While some studies have reported correlations between ADC values and Ki-67 index in breast cancers, only very few data have been published on ADC values and Ki-67 index changes after NACT. Nevertheless, ADC and Ki-67 proliferation indices are both tumor markers. In the present study, the mean Ki-67 index before NACT was higher in patients who achieved pCR than in those who did not. There was no significant difference in the ROI-ADC values before NAC between pCR and non-pCR patients. Moreover, the results of the present study showed an inverse correlation between ROI-ADC and Ki-67 proliferation index after NAC in patients with breast cancer. This correlation remained valid after grouping the tumors according to their pCR or radiologic responses. Our results are consistent with the most comparable study published in 2019 by Luo et al., suggesting that comparison of pre- and post-NACT ADC values can be used to estimate the change in Ki-67 index in a retrospective study that included 87 patients with invasive breast cancer and showed a negative correlation between the change in ADC values and the Ki-67 index due to NACT24. The authors suggested that changes in ADC values might be used as a surrogate marker for changes in the Ki-67 index in the NACT response of patients with invasive breast cancer. Because the authors did not consider the radiologic response or the patients who achieved pCR, the comparison with our study was limited.

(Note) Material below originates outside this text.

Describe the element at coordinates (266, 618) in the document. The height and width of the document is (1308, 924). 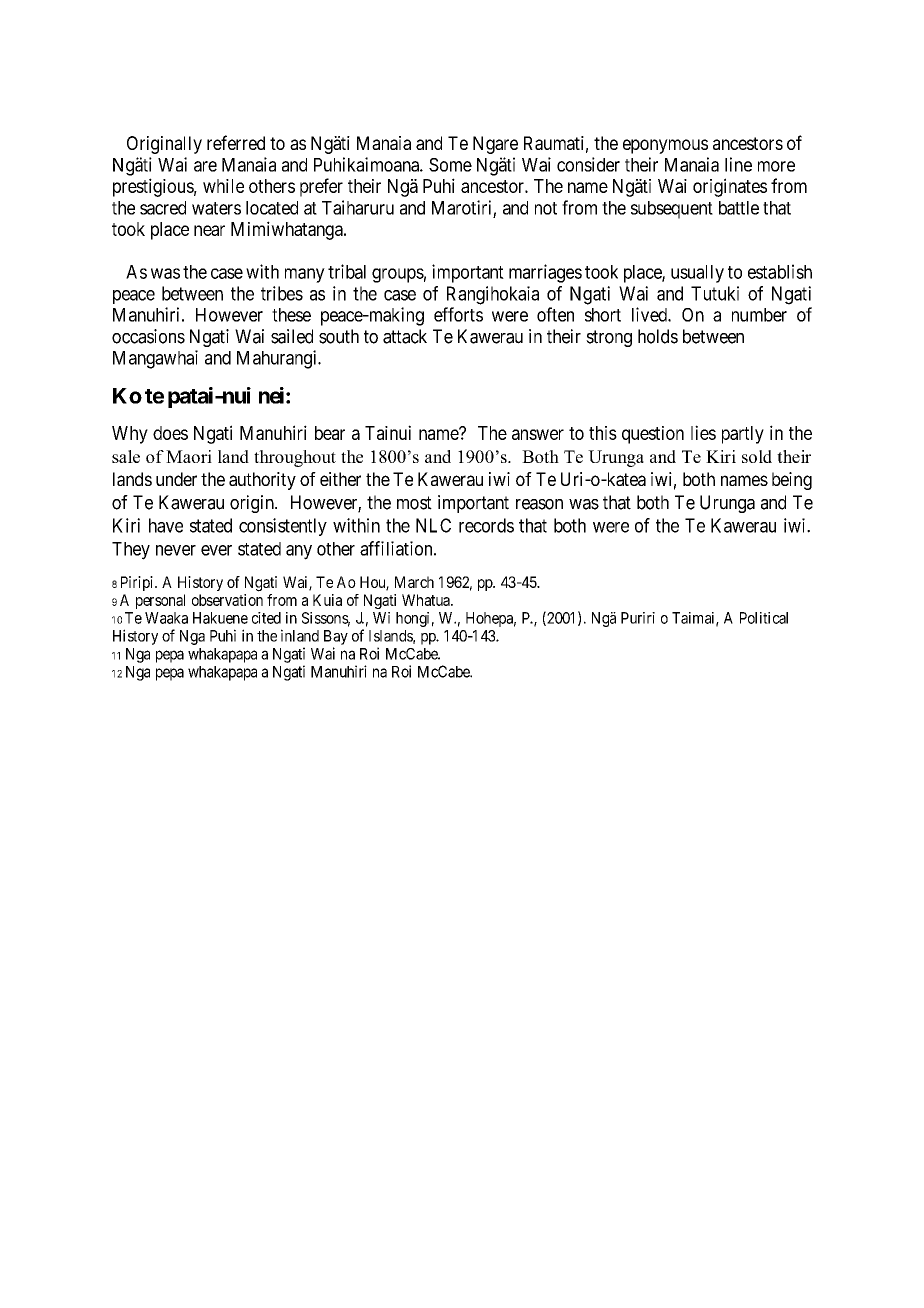
I see `cited` at that location.
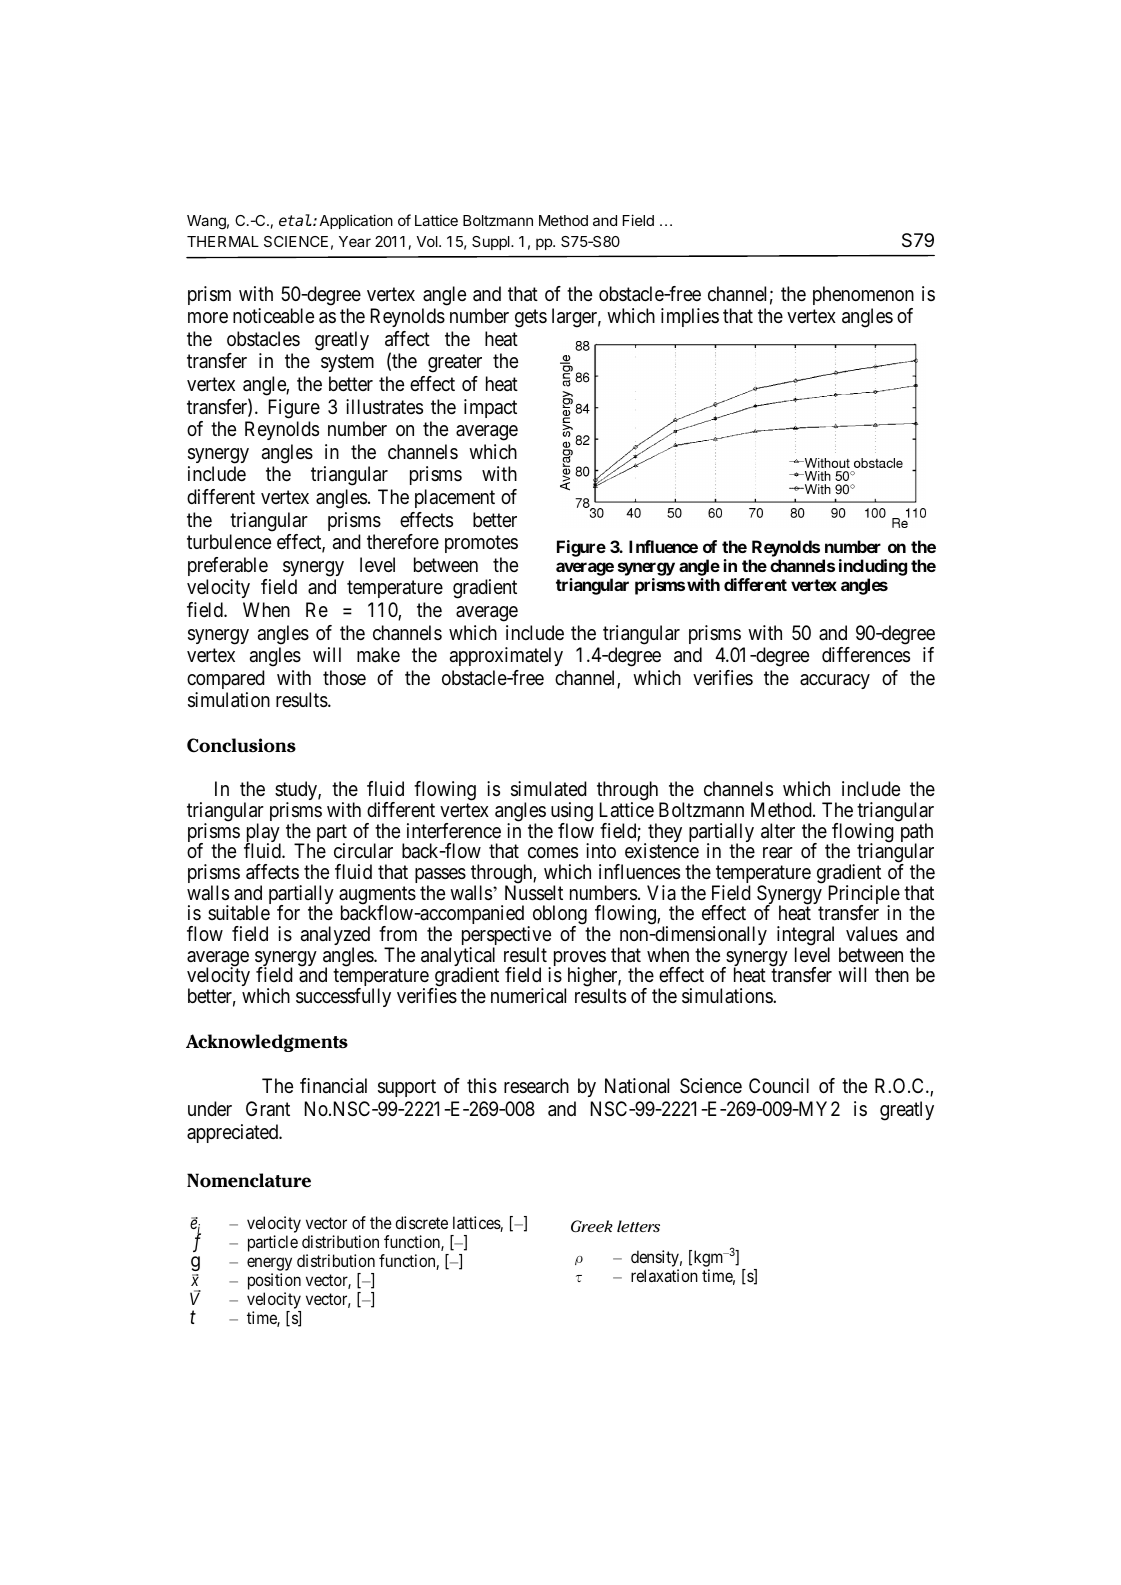  I want to click on Suppl, so click(492, 243).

This study had some limitations. First, only one radiologist performed ROI-ADC measurements. Second, only one pathologist assessed the Ki-67 proliferation index. However, the pathologist followed the recommendations of the international Ki-67 in breast cancer working published to minimize the variation in analytical practice and to standardize the methodology3. Our study has several strengths. All patients underwent two consecutive MRI examinations before and after the same NACT protocol. All MRI examinations were standardized and performed prospectively using the same 3-T magnet. The post-processing was standardized. This study demonstrated that ADC measurement is a powerful functional parameter that offers information on tumor cellularity and could provide reliable, fast, noninvasive, and inexpensive prediction of breast cancer response to NACT. DWI does not require contrast agent injection and lasts for only a few minutes. After NACT, a significant increase in breast cancer ADC value on DWI was observed, which predicted a significant decrease in the Ki-67 index in patients with radiological response and in patients with pCR. Therefore, we recommend the systematic use of an ROI targeted at the lowest breast cancer ADC in patients before and after NACT.

The results of this study demonstrate that an inverse correlation between ROI-ADC and Ki-67 proliferation index is observed after NACT in breast cancer patients with pCR and patients with radiologic response. This finding could validate the reliability of the ADC value as a routine biomarker in assessing breast cancer response to NACT. Further studies with larger cohorts of patients should be realized to confirm our results.